**Task directions:** Reproduce word for word, from the entries below, the line with "Screen dimensions: 1568x441", the line with "Given: Open the bracketed", and every line between them, and nothing more.

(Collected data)
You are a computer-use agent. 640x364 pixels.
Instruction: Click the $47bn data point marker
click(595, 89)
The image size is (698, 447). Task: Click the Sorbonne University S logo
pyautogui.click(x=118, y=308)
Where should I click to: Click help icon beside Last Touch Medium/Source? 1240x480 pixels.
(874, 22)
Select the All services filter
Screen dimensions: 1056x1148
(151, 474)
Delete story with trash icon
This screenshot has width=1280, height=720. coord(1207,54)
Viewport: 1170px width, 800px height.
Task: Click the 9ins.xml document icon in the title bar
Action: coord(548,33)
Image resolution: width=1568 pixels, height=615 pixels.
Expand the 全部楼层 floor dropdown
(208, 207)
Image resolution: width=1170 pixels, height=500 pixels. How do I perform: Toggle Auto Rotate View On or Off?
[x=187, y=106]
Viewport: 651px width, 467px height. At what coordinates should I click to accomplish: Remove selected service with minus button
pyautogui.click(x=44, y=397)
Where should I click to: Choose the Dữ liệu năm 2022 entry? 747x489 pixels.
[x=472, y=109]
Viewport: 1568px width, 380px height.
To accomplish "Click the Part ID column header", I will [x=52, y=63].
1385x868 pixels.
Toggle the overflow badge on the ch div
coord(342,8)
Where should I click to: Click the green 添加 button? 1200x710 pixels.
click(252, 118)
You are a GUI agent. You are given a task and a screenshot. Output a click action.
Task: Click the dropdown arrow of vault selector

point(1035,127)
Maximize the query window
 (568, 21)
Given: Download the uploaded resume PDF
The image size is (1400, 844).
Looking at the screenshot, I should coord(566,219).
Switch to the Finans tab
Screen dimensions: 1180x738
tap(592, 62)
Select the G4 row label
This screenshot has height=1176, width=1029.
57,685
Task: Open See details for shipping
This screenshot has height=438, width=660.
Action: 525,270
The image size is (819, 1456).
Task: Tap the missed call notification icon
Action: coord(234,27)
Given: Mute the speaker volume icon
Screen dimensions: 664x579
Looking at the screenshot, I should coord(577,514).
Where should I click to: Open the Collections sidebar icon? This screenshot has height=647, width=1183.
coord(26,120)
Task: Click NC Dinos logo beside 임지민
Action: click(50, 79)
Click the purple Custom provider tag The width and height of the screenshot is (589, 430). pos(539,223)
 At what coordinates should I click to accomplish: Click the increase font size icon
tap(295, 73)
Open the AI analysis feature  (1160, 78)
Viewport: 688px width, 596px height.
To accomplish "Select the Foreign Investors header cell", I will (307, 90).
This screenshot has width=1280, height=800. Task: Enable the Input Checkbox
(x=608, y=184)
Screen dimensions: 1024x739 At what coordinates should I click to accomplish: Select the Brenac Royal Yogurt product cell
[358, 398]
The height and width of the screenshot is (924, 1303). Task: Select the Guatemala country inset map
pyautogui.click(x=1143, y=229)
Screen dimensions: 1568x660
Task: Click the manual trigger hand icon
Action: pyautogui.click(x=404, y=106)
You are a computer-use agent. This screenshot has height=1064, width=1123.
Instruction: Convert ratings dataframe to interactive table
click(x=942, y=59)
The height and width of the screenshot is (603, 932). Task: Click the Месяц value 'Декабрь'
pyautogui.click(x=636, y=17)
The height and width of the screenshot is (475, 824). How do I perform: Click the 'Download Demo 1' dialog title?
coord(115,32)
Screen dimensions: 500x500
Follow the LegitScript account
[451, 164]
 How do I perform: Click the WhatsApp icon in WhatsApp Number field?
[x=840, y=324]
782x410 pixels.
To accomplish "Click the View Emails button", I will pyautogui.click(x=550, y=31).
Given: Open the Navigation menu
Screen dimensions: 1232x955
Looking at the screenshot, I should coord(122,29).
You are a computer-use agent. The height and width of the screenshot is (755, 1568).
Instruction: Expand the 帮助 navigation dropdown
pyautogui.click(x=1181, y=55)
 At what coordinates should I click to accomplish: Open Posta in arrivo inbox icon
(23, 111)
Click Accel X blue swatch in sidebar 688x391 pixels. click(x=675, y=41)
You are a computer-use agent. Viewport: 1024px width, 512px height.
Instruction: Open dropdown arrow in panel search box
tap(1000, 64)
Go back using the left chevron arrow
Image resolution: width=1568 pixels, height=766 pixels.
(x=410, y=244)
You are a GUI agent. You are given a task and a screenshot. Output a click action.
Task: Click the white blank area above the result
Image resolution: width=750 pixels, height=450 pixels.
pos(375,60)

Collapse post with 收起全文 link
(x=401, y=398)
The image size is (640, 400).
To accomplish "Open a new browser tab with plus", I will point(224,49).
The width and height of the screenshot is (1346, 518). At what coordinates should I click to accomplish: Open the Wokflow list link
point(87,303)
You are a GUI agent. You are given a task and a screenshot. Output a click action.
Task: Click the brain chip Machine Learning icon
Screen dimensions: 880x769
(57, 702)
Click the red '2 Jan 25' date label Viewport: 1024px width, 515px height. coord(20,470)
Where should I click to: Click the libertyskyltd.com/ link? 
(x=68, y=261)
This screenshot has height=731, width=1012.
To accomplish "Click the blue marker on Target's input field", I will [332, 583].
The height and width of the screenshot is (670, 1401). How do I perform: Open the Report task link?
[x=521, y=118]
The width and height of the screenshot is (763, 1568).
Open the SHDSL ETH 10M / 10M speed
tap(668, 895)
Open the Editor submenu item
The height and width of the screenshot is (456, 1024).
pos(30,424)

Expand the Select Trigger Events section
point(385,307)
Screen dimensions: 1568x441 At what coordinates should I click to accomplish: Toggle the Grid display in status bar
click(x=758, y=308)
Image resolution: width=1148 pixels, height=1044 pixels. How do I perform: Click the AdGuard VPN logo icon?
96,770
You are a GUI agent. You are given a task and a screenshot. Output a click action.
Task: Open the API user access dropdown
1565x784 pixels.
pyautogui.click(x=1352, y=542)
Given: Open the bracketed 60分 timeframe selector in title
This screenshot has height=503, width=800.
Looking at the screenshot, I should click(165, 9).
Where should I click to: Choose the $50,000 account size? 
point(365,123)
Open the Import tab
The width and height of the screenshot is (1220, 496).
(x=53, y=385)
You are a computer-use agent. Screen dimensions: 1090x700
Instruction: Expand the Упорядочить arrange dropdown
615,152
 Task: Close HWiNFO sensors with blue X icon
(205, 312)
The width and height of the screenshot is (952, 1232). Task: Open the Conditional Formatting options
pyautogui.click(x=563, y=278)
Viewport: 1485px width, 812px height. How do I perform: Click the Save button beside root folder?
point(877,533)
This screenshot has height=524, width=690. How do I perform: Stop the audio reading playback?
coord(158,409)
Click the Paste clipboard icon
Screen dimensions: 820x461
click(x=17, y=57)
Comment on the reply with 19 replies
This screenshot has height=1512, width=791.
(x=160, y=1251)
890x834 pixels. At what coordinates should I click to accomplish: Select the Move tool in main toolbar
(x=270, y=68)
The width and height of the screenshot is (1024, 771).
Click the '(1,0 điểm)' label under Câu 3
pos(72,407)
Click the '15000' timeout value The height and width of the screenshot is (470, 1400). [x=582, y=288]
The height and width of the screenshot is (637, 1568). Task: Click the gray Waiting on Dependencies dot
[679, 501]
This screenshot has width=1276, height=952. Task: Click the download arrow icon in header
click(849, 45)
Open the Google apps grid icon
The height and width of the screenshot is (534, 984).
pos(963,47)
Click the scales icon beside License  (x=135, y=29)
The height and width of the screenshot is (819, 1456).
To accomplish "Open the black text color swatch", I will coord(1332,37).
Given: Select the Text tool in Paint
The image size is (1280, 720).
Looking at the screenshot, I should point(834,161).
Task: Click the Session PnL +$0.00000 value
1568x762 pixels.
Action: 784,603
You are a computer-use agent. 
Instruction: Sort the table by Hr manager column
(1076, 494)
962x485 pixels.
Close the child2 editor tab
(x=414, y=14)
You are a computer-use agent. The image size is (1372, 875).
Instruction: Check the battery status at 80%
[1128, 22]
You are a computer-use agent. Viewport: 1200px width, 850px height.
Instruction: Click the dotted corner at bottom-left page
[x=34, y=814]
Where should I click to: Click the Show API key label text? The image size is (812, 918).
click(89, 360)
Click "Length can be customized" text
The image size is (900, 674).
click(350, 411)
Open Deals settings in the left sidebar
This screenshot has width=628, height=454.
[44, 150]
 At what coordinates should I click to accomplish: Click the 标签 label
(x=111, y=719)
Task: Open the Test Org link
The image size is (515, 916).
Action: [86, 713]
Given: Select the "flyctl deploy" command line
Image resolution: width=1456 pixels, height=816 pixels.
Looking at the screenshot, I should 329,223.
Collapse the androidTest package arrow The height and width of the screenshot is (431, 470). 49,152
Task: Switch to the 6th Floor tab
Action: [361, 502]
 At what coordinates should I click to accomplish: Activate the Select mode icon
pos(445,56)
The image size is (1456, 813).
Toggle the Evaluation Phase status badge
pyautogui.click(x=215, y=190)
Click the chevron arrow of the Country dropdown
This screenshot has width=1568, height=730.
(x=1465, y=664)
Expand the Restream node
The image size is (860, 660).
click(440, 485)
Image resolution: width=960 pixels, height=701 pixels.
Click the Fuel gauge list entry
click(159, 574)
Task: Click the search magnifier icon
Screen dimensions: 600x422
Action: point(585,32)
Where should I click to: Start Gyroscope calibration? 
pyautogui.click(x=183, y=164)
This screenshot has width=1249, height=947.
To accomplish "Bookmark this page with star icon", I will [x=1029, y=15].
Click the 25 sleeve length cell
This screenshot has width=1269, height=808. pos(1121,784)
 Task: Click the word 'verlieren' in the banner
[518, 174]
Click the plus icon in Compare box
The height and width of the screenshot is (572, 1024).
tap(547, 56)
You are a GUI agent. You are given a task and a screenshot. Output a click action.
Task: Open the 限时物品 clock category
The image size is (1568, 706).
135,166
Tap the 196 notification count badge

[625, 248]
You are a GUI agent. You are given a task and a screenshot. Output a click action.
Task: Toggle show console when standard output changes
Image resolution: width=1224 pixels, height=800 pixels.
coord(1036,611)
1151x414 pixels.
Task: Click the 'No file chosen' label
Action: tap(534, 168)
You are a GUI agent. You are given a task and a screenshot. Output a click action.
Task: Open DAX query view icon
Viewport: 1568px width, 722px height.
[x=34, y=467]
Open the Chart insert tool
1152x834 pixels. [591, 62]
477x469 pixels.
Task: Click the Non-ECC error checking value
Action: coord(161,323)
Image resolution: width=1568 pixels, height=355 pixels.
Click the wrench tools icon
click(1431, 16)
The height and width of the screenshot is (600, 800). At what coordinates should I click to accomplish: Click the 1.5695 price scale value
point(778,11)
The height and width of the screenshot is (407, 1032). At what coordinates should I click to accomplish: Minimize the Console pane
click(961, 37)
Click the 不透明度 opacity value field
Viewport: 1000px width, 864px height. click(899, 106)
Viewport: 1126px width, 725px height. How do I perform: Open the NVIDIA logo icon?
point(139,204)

**Task response:**
Screen dimensions: 1568x441 At what coordinates should I click to accomplish: Toggle the Grid display in status bar
click(x=758, y=308)
Image resolution: width=1148 pixels, height=1044 pixels. How do I perform: Click the AdGuard VPN logo icon?
96,770
You are a GUI agent. You are given a task and a screenshot. Output a click action.
Task: Open the API user access dropdown
1565x784 pixels.
pyautogui.click(x=1352, y=542)
Given: Open the bracketed 60分 timeframe selector in title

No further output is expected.